Greed, depravity, and serial murder in 1920s Oklahoma.

During that time, enrolled members of the Osage Indian nation were among the wealthiest people per capita in the world. The rich oil fields beneath their reservation brought millions of dollars into the tribe annually, distributed to tribal members holding "headrights" that could not be bought or sold but only inherited. This vast wealth attracted the attention of unscrupulous whites who found ways to divert it to themselves by marrying Osage women or by having Osage declared legally incompetent so the whites could fleece them through the administration of their estates.

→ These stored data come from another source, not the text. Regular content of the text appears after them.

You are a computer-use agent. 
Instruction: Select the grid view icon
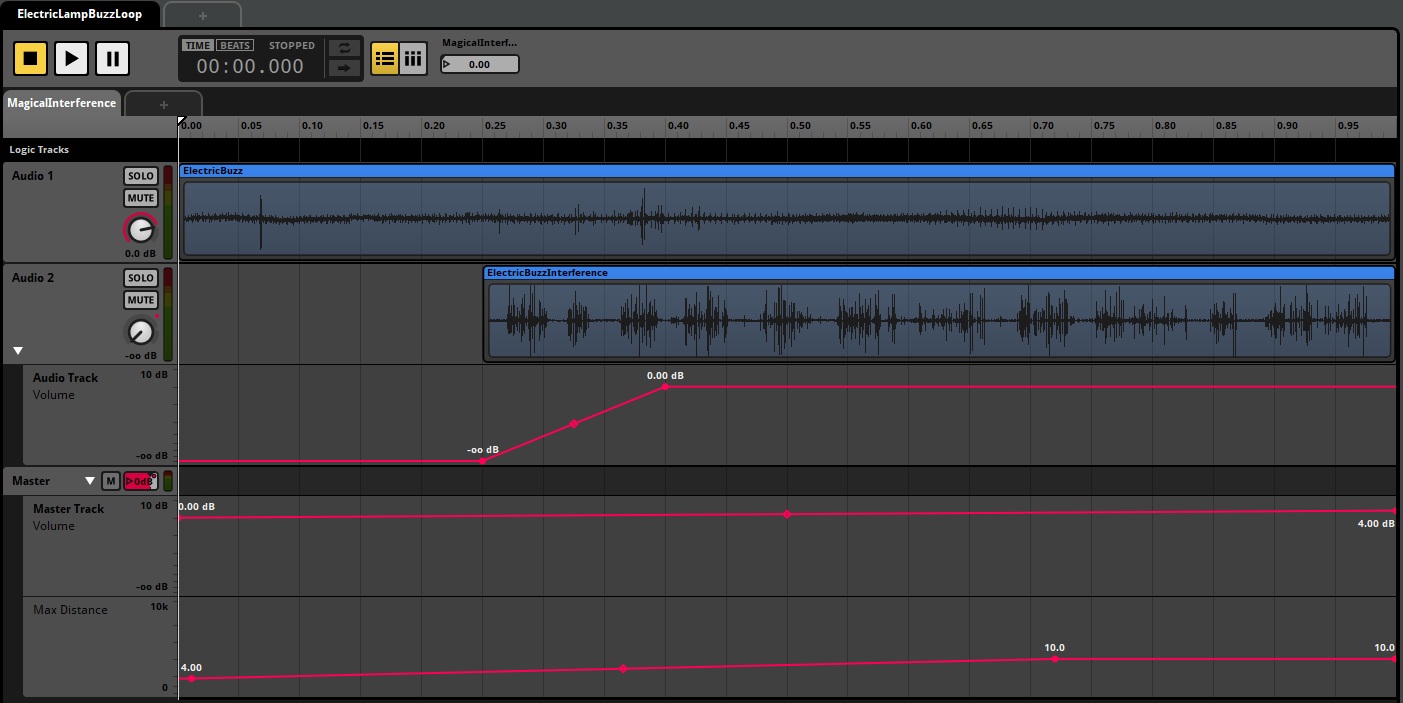click(413, 58)
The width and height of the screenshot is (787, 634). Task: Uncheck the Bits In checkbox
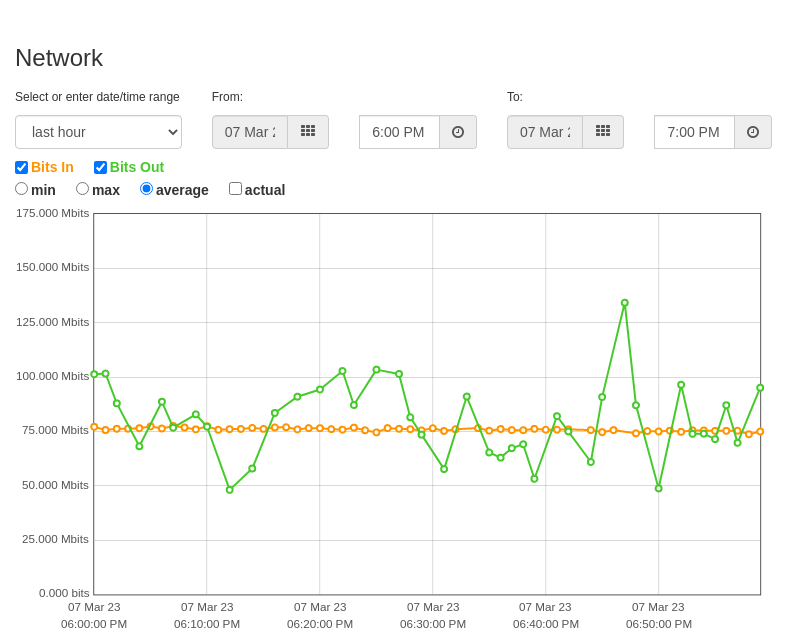pyautogui.click(x=21, y=167)
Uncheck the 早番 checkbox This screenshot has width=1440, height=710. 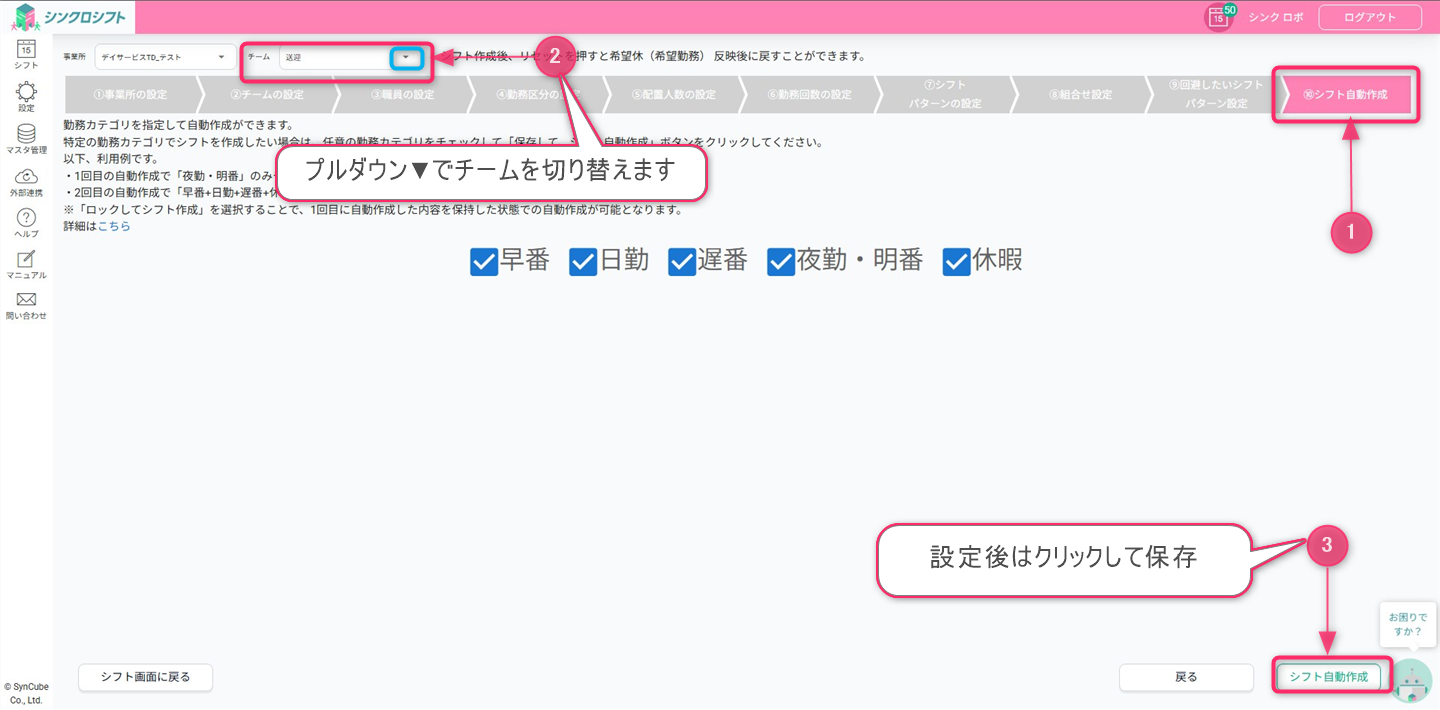coord(483,262)
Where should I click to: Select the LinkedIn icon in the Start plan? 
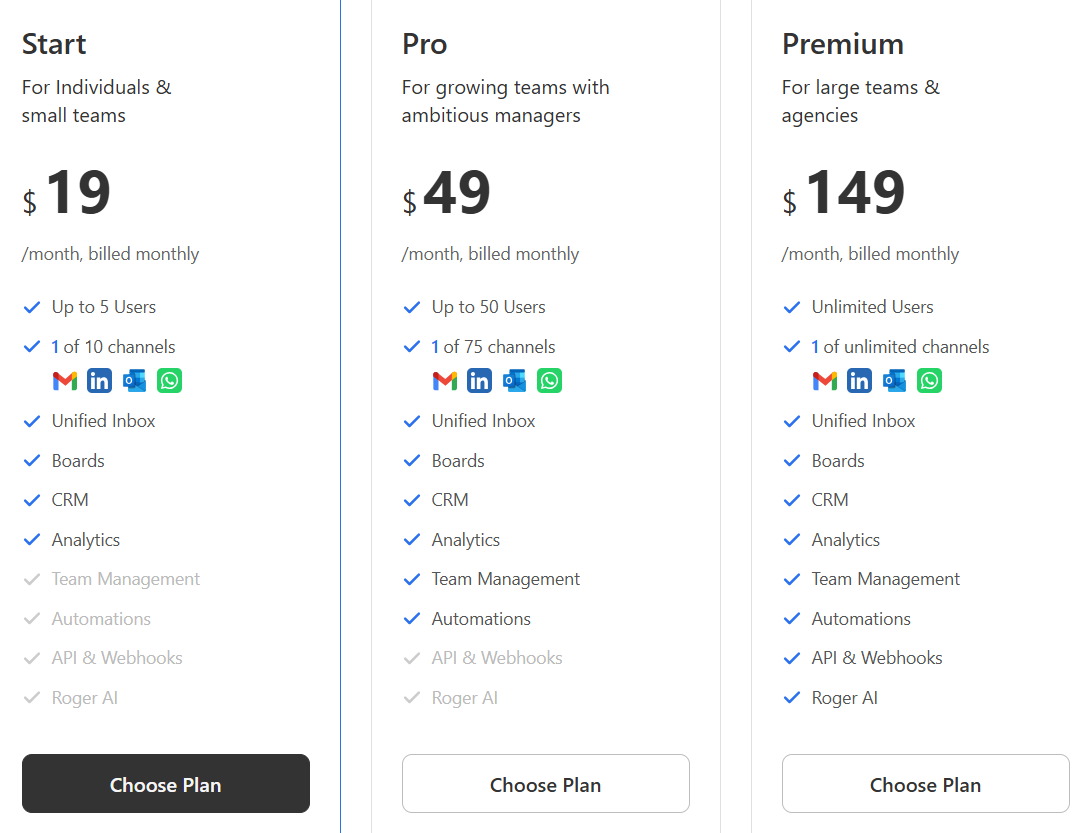pos(99,381)
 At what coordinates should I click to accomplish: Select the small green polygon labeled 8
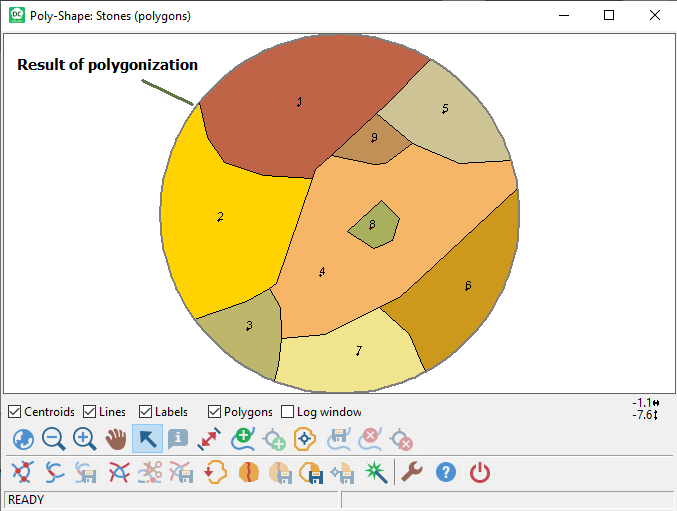tap(375, 227)
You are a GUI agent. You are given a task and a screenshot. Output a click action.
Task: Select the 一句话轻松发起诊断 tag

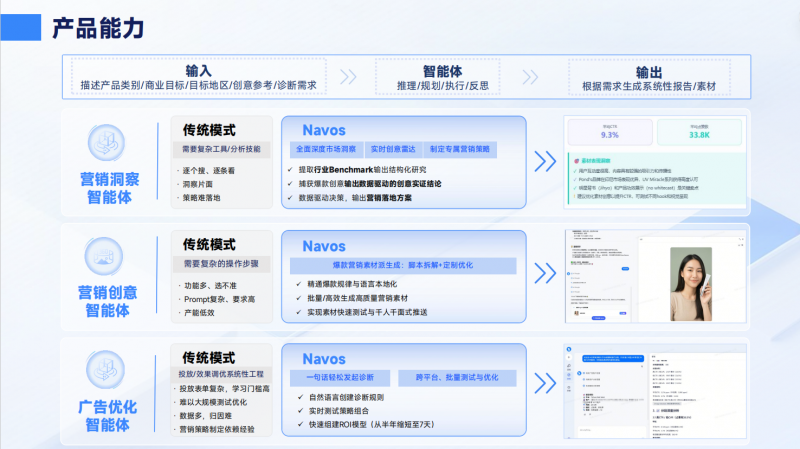coord(335,378)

For some, however, these deceptive tactics were not enough, and a plague of violent death—by shooting, poison, orchestrated automobile accident, and bombing—began to decimate the Osage in what they came to call the "Reign of Terror." Corrupt and incompetent law enforcement and judicial systems ensured that the perpetrators were never found or punished until the young J. Edgar Hoover saw cracking these cases as a means of burnishing the reputation of the newly professionalized FBI. Bestselling New Yorkerstaff writer Grann (The Devil and Sherlock Holmes: Tales of Murder, Madness, and Obsession, 2010, etc.) follows Special Agent Tom White and his assistants as they track the killers of one extended Osage family through a closed local culture of greed, bigotry, and lies in pursuit of protection for the survivors and justice for the dead. But he doesn't stop there; relying almost entirely on primary and unpublished sources, the author goes on to expose a web of conspiracy and corruption that extended far wider than even the FBI ever suspected. This page-turner surges forward with the pacing of a true-crime thriller, elevated by Grann's crisp and evocative prose and enhanced by dozens of period photographs.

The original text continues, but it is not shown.